OpenClaw and Miriel Integration
Author(s)
- Alapan Das
- Faizal Khan
Submission Date
2026-05-13
Version History
| Version | Date | Changes | Author |
|---|---|---|---|
| 1.0 | 2026-05-13 | Initial draft - OpenClaw and Miriel integration | Alapan Das, Faizal Khan |
Objective
Evaluate and demonstrate the integration of OpenClaw AI assistant framework with Miriel data management system. The POC will validate the OpenClaw CLI usage patterns, agent and skill creation mechanisms, MCP server configuration, and Miriel's data ingestion, retrieval, and redaction capabilities.
Scope
This POC covers the following key areas:
- OpenClaw CLI Usage: Demonstrating gateway management, agent communication, and diagnostic tooling
- OpenClaw Agent Creation and Modification: Building specialized agents (e.g., web-crawler) with isolated identities and tool access
- OpenClaw Skill Modification: Creating modular skill instruction sets with YAML frontmatter and markdown documentation
- OpenClaw MCP Server Configuration: Configuring Model Context Protocol servers within the OpenClaw framework
- OpenClaw Main Agent Prompt Structure: Understanding and modifying core agent behavior through system prompts
- Miriel Data Ingestion and Retrieval: Demonstrating data import and query capabilities within the OpenClaw ecosystem
- Miriel Data Redaction: Validating data privacy and redaction mechanisms
Related Features
- OpenClaw CLI: Single unified command-line interface for gateway control, agent management, skill configuration, and diagnostics
- OpenClaw Agents: Isolated AI assistant instances with configurable identity, model, workspace, and toolset
- OpenClaw Skills: Modular instruction sets that extend agent capabilities for specific task domains (e.g., calculations, web research, code review)
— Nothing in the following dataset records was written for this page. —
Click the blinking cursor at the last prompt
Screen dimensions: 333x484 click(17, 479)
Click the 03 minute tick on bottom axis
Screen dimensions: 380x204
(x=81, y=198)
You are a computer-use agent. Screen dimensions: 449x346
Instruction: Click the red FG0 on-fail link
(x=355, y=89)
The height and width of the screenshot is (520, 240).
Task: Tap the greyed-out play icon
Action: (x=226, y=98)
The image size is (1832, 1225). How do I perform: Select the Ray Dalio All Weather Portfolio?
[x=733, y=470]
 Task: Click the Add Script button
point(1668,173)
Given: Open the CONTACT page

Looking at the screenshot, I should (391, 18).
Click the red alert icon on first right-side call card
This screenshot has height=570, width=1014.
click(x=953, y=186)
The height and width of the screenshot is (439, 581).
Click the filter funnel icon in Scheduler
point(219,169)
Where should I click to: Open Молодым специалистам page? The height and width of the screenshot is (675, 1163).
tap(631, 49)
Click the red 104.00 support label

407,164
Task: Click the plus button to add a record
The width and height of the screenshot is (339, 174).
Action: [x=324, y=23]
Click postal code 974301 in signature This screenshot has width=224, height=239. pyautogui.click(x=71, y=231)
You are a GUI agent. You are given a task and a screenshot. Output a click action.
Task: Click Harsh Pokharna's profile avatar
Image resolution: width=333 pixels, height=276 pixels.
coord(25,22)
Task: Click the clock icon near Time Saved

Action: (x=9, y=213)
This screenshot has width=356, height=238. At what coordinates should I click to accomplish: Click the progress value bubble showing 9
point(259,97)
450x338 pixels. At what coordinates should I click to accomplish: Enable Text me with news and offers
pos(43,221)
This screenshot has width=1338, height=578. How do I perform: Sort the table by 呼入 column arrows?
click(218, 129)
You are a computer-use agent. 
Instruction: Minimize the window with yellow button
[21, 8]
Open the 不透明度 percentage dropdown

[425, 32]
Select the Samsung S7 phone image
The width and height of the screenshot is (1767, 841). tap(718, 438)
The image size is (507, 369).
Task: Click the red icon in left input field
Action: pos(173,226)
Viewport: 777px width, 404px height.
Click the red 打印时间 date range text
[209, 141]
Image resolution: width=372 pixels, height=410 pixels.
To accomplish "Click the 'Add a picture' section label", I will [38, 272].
- OpenClaw MCP Server: Model Context Protocol server integration for extended tool and resource management
- OpenClaw Agent Identity System: YAML-frontmatter based agent configuration with plain-text versioning
- Miriel Data Platform: Data ingestion pipeline, query/retrieval system, and privacy-preserving redaction mechanisms
- Multi-Agent Routing: Support for multiple specialized agents operating within the same gateway
- Channel Integration: Support for WhatsApp, Telegram, Slack, and other communication channels
Technical Approach
OpenClaw CLI as Single Control Plane
OpenClaw CLI serves as the primary command-line interface controlling all aspects of the AI assistant framework (gateway, agents, skills, channels, sessions, configuration) from the terminal.
Key Commands:
openclaw gateway # Start the gateway
openclaw agent --message "Hello" # Send message to agent
openclaw status # Check gateway health
openclaw doctor --deep --yes # Run full diagnostics
openclaw agents list --verbose # List registered agents
openclaw agents add <name> [options] # Register new agent
openclaw skills list # List available skills
openclaw skills install <name> # Install skill from registry
openclaw gateway restart # Restart with new configuration
Agent Creation and Configuration
Agents are isolated AI assistant instances with custom identity files (agent.md), model configuration, and tool access scopes. Agent identity files use YAML frontmatter with markdown documentation.
Implementation Method:
Method 1 — CLI (preferred)
Step 1: Create the agent identity folder and agent.md file
mkdir -p ~/.openclaw/agents/web-crawler
cat > ~/.openclaw/agents/web-crawler/agent.md << 'EOF'
---
name: web-crawler
description: Crawls a website URL and summarises what it is about.
---
# Web Crawler Agent
You are a web research agent. When given a URL, visit the site, read its content, and explain what it does, who it is for, and what makes it notable. Always visit the actual URL — never guess.
EOF
Step 2: Register the agent via CLI
openclaw agents add web-crawler \
--identity ~/.openclaw/agents/web-crawler/agent.md \
--model anthropic:claude-sonnet-4-6 \
--tools browser
Step 3: Verify registration
openclaw agents list --verbose
Step 4: Restart gateway to apply changes
openclaw gateway restart
To modify an agent, edit the agent.md identity file and restart the gateway. Model or tool changes may also be applied by re-running the openclaw agents add command with updated flags or by editing openclaw.json directly.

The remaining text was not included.